Serie: La ciudad como solución a las retos del COVID
Con tanta incertidumbre frente a la vacuna y en medio de este golpe certero de realidad que nos está propinando el segundo pico de la pandemia, lo más responsable es pensar y actuar aceptando que la resolución de la crisis sigue estando lejos. Todo nos está indicando que este año tendremos que seguir conviviendo con el virus; y quizás el siguiente.
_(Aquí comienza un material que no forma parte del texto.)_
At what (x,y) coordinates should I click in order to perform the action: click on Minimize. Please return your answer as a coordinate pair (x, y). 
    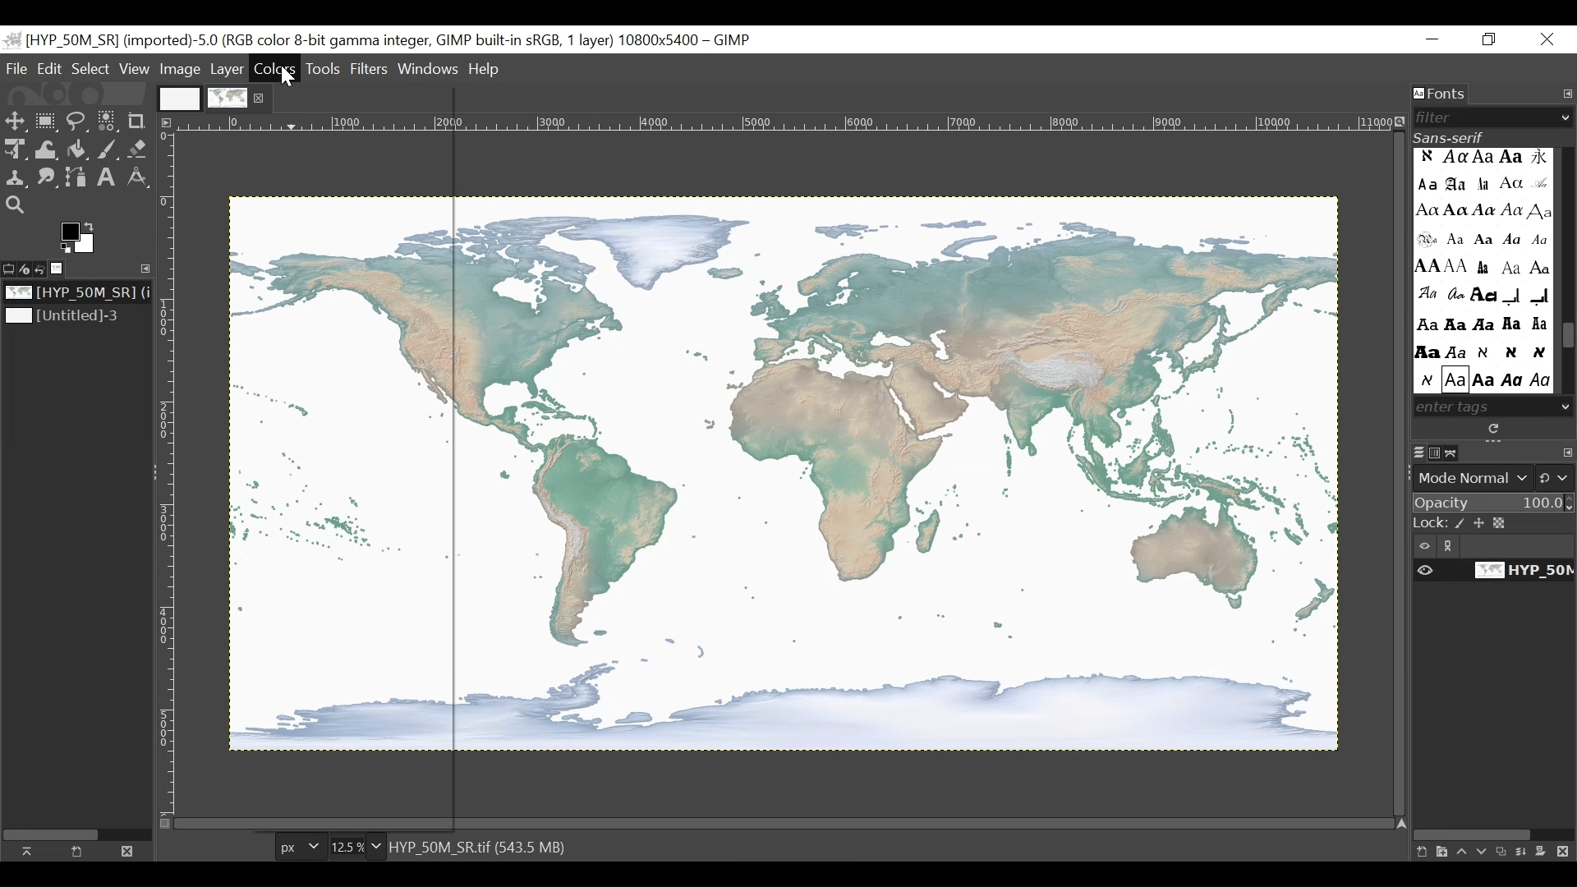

Por eso, además de seguir insistiendo en hábitos como el distanciamiento físico, el lavado de manos y el uso de tapabocas, es absolutamente estratégico seguir buscando en el espacio abierto al aire libre y en la adaptación y gestión de espacios (plazas, parques, calles, terrazas y techos), la protección para que negocios y diferentes actividades -sociales, recreativas, culturales, políticas- puedan reanudarse y sostenerse de manera estable en el tiempo
El recurso del aire libre como aliado para protegernos del virus, es sin ninguna duda, una de las lecciones más importantes en lo que llevamos de pandemia. Fue precisamente buscando esa garantía, que vimos a ciudades por todo el mundo volcarse con gran convicción y audacia hacia su espacio púbico exterior para retomar la vida, innovando y readaptando todo tipo de lugares. Aprovechar el espacio público, incluidas las calles, ha sido crucial para cuidar nuestra salud emocional y física, y, asimismo, para la recuperación de la economía, salvando negocios y empleos.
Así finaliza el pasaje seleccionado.